Great Article Chris. Covers something I've had in my code for a while. There is one more feature that you're not covering.

Joi returns sanitized values of parameters in a 2nd parameter. For example, you can have Joi validate (truthy, falsy, etc) that 'false', false, 0, and 'N' are all equivalent to false for your filter=N query parameter. It will then return false as a boolean. By default all query parameters come through as strings.

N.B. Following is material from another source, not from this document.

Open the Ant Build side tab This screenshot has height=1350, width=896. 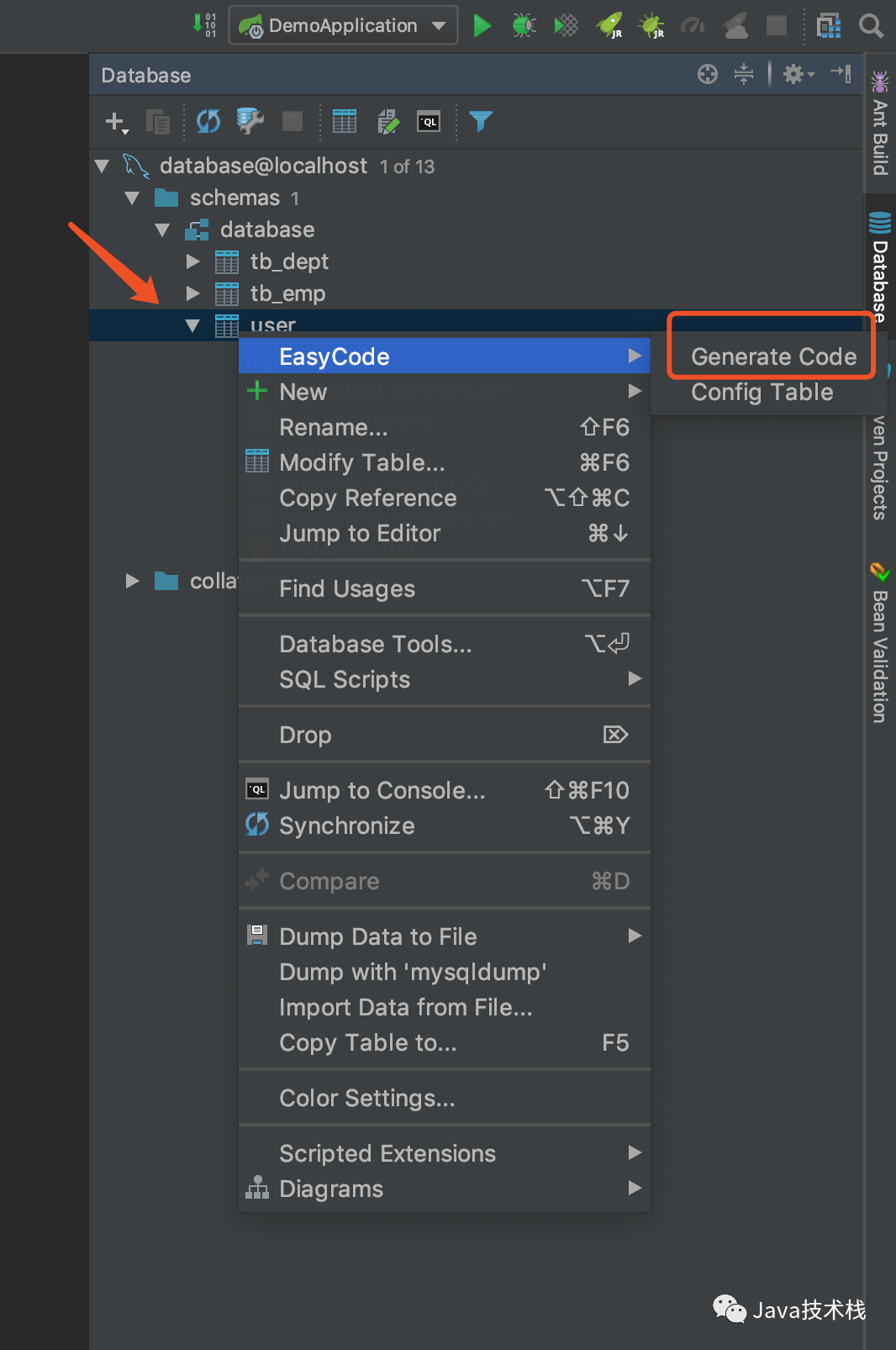coord(880,126)
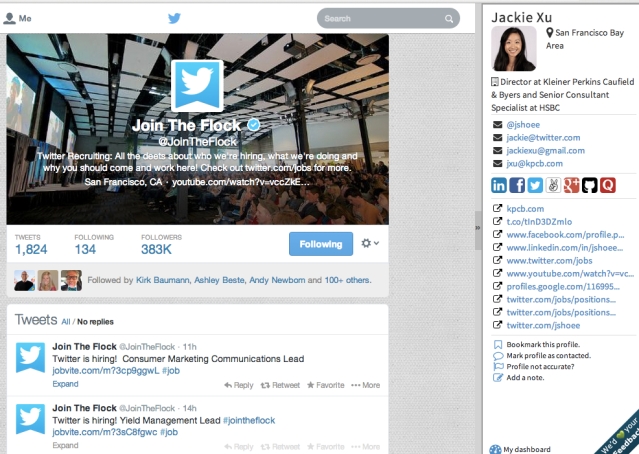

To apply the above to your code you would do something like this to manipulate the request object with the sanitized version of the objects:

const middleware = (schema, property) => { 
  return (req, res, next) => { 
  const { error, values } = Joi.validate(req[property], schema); 
  const valid = error == null; 

  if (valid) { 

    /**
    * Manipulate the existing request object with sanitized versions from Joi. This is an example
    * and I'm sure there are other and more efficient ways.
   **/
    if(value && Object.keys(value).length > 0){
        for(const prop in value){

          //maybe not necessary, but defensive coding all the way.
          if(value.hasOwnProperty(prop)){
            if(req.query && req.query[prop]){
              req.query[prop] = value[prop];
            }

            if(req.body && req.body[prop]) {
              req.body[prop] = value[prop];
            }

            if(req.params && req.params[prop]) {
              req.params[prop] = value[prop];
            }
          }
        }
      }
    next(); 
  } else { 
    const { details } = error; 
    const message = details.map(i => i.message).join(',');

    console.log("error", message); 
   res.status(422).json({ error: message }) } 
  } 
}

You can also append the values object to req.options = values that would allow you to have both. But then your code will need to know which one to grab.